Work task: Working down the material below, reproduce exactly every line from the one containing "Task: Switch to the Aplicaciones tab" to the last line, and only those.

Input material:
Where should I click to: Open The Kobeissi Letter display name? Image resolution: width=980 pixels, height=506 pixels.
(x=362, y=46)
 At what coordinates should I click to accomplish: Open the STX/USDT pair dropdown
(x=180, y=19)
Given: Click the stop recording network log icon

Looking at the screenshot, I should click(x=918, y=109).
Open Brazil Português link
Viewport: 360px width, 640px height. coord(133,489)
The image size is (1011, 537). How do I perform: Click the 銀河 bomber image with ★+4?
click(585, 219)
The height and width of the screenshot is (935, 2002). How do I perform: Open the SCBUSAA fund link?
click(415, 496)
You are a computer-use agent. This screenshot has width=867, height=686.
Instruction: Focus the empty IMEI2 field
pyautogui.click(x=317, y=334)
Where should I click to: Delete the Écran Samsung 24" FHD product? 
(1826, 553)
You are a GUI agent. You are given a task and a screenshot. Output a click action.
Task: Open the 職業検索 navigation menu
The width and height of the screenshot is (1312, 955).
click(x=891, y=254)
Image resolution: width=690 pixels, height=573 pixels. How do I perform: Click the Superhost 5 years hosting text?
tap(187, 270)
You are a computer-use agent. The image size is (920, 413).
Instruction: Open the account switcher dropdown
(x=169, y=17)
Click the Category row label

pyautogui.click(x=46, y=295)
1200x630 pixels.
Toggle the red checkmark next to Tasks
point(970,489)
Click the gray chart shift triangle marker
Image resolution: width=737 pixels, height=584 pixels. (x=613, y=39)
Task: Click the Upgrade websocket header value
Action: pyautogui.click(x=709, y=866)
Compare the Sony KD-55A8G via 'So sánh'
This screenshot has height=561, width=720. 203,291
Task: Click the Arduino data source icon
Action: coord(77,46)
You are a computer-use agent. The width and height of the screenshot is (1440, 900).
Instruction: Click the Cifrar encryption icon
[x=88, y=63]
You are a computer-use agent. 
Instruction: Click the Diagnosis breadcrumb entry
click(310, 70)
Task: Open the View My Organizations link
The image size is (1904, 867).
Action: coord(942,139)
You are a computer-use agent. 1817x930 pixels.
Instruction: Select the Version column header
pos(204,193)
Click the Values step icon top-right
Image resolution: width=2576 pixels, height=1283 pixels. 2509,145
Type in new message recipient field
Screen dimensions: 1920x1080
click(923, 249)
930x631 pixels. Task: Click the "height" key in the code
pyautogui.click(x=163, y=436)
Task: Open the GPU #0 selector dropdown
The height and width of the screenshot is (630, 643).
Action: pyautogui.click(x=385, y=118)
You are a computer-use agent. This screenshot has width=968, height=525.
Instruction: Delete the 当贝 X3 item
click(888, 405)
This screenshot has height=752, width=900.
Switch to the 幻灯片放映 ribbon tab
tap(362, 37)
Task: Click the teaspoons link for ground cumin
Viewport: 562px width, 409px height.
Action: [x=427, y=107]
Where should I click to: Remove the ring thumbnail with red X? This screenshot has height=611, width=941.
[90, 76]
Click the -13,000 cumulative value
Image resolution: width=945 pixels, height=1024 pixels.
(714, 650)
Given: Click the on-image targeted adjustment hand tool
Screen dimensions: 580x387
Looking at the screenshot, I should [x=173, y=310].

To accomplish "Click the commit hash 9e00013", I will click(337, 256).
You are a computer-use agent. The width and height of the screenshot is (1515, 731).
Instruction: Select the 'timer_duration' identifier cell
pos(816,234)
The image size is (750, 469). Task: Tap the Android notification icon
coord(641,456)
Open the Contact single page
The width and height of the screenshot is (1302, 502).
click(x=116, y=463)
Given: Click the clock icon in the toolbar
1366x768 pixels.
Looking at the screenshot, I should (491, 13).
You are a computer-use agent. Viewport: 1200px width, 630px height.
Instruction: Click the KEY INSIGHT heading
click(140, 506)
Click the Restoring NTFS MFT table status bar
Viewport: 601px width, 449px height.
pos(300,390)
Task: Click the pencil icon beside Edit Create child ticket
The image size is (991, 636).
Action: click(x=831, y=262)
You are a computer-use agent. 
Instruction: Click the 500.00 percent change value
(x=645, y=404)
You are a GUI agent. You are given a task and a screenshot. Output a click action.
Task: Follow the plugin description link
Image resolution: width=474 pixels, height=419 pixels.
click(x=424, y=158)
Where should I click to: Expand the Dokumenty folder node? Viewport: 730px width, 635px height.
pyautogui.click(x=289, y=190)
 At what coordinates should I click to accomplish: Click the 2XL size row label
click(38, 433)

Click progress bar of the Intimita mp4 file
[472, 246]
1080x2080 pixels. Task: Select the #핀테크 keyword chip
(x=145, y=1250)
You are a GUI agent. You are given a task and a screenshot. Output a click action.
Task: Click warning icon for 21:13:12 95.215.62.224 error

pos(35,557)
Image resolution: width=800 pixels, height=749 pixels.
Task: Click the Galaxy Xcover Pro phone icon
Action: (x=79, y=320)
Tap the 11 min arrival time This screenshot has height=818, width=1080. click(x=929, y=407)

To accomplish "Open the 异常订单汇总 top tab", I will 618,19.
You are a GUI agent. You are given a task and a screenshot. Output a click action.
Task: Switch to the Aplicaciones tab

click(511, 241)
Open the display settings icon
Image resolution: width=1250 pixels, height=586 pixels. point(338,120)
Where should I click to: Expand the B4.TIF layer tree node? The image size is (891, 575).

Answer for the task:
Task: Switch to the Aplicaciones tab

click(511, 241)
Open the display settings icon
Image resolution: width=1250 pixels, height=586 pixels. point(338,120)
Where should I click to: Expand the B4.TIF layer tree node? The image size is (891, 575).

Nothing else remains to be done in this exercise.